Beyond this, the discharge suffers from due process irregularities, since "it is undisputed that the Company did not timely supply her with warning letters now being used as the basis for her discharge." When she left the plant on December 10, 2009, she received three distinguishable warning letters. Beyond this, the Company failed to show appropriate notice to the Union. The Company's conduct shows it "stored up" discipline and issued notices in a fashion that made it impossible for the Grievant to modify her behavior.

It follows from this that "the Arbitrator should set aside the discharge" and should "order the Grievant to be reinstated and made whole."

The Company's Reply Brief

In spite of the Union's contentions, "none of Beattie's absences qualified for leave under the . . . FMLA . . . or Article 10." Union concerns with Cain's analysis of the absences ignores that Hansen, not Cain, is "responsible for granting leave under the FMLA or Article 10." Beyond this, Hansen's conclusions were appropriate. Hansen's vast experience in his position establishes that the Company "never granted a Medical Leave of Absence under Article 10 for a brief illness such as Beattie's." In any event, Company policy is to require employee exhaustion of all forms of leave prior to granting an Article 10 Medical Leave of Absence.
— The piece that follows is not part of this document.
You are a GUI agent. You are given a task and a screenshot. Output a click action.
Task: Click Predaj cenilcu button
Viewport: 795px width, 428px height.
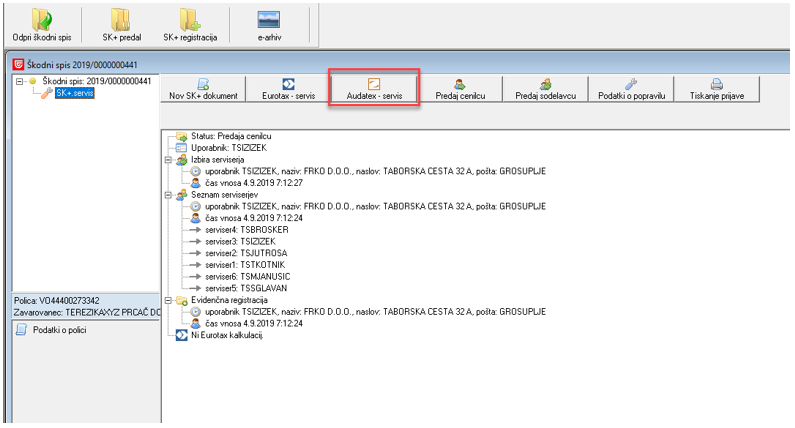[x=459, y=88]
The grievance procedure "is not the appropriate forum to challenge" Company FMLA compliance. The "Arbitrator's jurisdiction is limited to resolving alleged violations of the labor agreement." Even if the statutory issue was in issue, "it is clear that Hansen's decision to deny Beattie's request for FMLA leave was correct." 29 CFR Sec. 825.115(a), read in light of relevant case law, demands that a "serious health condition" requiring "continuing treatment" must "include a period of incapacitation for 'more than three consecutive, full calendar days.'" No view of the facts meets this standard. Nor does Beattie's February, 2010 absence meet this standard. Even if a single visit to the doctor could establish eligibility for FMLA leave, it is evident by the doctor's excuse that Beattie did not meet the three day threshold. Nor can Beattie be considered to meet the standards set by Wisconsin's statute (WFMLA). Since nothing in the evidence suggests Beattie "had any continuous and firsthand contact with her healthcare provider after her one and only visit regarding the illness for which she missed work on February 25-26, 2010, Beattie was not subject to 'continuing treatment' and therefore did not have a 'serious health condition' under the WFMLA."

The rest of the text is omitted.